:: Records for processing

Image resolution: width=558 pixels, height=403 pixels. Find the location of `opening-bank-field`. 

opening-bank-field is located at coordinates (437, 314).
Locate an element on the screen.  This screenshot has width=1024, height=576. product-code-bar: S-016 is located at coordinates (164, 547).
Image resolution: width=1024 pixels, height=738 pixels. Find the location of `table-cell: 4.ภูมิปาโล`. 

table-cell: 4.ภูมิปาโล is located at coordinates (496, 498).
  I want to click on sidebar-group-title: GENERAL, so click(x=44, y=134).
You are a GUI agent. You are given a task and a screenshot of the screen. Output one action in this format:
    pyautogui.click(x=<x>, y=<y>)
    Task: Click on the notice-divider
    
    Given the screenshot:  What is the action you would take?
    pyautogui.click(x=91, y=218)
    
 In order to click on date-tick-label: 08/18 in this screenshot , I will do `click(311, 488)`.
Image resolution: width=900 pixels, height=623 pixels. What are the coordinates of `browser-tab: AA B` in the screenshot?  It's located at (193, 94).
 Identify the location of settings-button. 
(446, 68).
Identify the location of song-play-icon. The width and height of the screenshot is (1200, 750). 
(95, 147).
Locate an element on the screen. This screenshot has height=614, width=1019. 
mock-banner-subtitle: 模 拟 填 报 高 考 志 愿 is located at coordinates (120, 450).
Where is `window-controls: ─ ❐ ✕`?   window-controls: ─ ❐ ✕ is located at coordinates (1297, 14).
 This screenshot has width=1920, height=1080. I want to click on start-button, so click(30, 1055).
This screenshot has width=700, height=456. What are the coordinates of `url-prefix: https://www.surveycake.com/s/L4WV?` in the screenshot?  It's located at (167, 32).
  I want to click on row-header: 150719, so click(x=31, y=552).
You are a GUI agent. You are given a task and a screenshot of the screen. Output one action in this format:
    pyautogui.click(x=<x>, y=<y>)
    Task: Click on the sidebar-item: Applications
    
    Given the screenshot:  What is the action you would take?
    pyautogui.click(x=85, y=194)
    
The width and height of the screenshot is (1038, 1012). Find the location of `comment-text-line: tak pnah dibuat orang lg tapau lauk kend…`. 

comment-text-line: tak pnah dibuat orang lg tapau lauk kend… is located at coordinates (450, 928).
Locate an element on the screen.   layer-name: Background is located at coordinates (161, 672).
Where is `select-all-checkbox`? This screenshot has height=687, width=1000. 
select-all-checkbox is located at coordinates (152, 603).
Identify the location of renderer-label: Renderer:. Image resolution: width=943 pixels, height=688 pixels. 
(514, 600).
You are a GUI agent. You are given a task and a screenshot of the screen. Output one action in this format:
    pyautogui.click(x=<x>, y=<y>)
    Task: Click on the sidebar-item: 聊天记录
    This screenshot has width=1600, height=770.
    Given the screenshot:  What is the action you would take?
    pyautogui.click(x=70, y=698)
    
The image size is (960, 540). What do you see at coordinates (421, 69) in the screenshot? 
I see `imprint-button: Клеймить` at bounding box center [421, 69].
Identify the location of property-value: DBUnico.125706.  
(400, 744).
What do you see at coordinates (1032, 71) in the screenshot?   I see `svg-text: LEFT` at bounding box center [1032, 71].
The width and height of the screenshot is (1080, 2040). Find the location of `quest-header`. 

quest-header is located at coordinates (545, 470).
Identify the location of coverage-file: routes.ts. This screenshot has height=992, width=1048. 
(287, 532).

::::

**How to complete this task:** Output the lines of the data above exactly as they appear, beginning with the line that contains "has height=687, width=1000." and ending with the line that contains "pyautogui.click(x=70, y=698)", both included.

**Solution to this problem:**
Where is `select-all-checkbox`? This screenshot has height=687, width=1000. 
select-all-checkbox is located at coordinates (152, 603).
Identify the location of renderer-label: Renderer:. Image resolution: width=943 pixels, height=688 pixels. 
(514, 600).
You are a GUI agent. You are given a task and a screenshot of the screen. Output one action in this format:
    pyautogui.click(x=<x>, y=<y>)
    Task: Click on the sidebar-item: 聊天记录
    This screenshot has width=1600, height=770.
    Given the screenshot:  What is the action you would take?
    pyautogui.click(x=70, y=698)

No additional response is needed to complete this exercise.